All this is done out of ignorance. Sometimes the results are not so dangerous; they are funny. What about the cucumber whose seeds appeared to spell a holy word? Or the monkey-man who supposedly terrorized North India recently? Or the face-chewing “muh-nocchwa,” the flying object, that seems to only attack drunken men in Bihar and U.P.?

Similarly, some women conducted a prayer in which they ploughed the fields naked to invoke rain. Why? The science of weather is well known. This year’s drought is because of a seasonal El Niño. It is also due to many real factors such as pollution in the atmosphere, deforestation, etc. Scientifically, it has nothing to do with the rain god. We humans are the main cause of changing weather patterns.
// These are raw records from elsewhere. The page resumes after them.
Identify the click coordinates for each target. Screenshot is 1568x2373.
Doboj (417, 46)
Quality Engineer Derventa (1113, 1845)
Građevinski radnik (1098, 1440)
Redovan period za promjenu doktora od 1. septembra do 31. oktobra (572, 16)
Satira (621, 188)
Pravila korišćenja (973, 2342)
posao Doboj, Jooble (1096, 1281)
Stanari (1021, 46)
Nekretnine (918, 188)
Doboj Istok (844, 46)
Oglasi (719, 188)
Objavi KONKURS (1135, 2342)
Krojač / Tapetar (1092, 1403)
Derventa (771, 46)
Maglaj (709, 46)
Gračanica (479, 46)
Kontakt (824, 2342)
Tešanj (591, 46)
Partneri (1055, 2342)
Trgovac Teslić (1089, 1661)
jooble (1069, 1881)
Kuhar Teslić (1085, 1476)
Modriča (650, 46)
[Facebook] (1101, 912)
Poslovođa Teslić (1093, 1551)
We can help the rain god by regenerating forests and working on energy conservation and rainwater harvesting rather than dancing naked. Global warming is now a serious threat. Carbon emissions are a major polluter. This is what we should focus on, by cutting down on unnecessary burning of plastics and other activities that are contributing to the brown haze that lies 3 kilometers thick above Asia. Then the rain will automatically fall.

Horoscopes are another major waste of time and money. Despite advances in science and technology, it’s amazing that people still check horoscopes. What possible effect could a faraway planet’s position at the time of your birth have on your future life? It is absurd. What about Ripan Katyal, murdered in the Kandahar hijacking immediately after his honeymoon: why didn’t his horoscope foretell that he would die weeks after he married?

If people want to hurt themselves for stupid ideas, I suppose they have the right to. But what about animals? Animals are sacrificed to fulfill man’s desires. We recently read the story of a monkey that wandered into a Hanuman temple and died–probably because the crowds frightened it to death.

When superstitions, even in this day and age, hurt people and animals, I have no sympathy for those who believe in them. 

Bindu Raghavan is a software engineer in India.